[What this task involves]:
Copy out the material verbatim, beginning with the line that contains "At what (x,y)" and continuing through the end of the material.

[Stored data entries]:
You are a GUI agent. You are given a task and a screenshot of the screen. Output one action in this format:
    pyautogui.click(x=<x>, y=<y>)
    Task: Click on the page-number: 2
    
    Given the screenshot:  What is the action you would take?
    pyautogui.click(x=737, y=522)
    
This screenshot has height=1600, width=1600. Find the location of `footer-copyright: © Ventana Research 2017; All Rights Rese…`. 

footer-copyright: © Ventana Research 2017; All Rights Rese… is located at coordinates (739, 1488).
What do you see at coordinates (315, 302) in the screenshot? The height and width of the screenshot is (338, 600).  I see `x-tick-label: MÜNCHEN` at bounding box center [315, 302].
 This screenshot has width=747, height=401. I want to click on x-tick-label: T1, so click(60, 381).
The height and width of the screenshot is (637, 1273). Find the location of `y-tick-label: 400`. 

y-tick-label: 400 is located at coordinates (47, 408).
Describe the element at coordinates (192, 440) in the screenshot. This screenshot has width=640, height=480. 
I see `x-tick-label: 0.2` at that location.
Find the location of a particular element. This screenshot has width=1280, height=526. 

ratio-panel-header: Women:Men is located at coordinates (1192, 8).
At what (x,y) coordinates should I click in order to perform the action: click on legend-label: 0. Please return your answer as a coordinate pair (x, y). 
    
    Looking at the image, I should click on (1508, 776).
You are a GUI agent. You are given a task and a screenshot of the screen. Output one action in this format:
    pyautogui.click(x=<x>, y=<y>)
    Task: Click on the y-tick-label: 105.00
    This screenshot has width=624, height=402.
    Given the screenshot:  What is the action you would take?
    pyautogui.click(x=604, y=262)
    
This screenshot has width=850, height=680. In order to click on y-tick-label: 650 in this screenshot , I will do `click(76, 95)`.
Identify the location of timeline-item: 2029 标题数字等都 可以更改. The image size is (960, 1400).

[Output of the exercise]:
At what (x,y) coordinates should I click in order to perform the action: click on legend-label: 0. Please return your answer as a coordinate pair (x, y). 
    
    Looking at the image, I should click on (1508, 776).
You are a GUI agent. You are given a task and a screenshot of the screen. Output one action in this format:
    pyautogui.click(x=<x>, y=<y>)
    Task: Click on the y-tick-label: 105.00
    This screenshot has width=624, height=402.
    Given the screenshot:  What is the action you would take?
    pyautogui.click(x=604, y=262)
    
This screenshot has width=850, height=680. In order to click on y-tick-label: 650 in this screenshot , I will do `click(76, 95)`.
Identify the location of timeline-item: 2029 标题数字等都 可以更改. The image size is (960, 1400).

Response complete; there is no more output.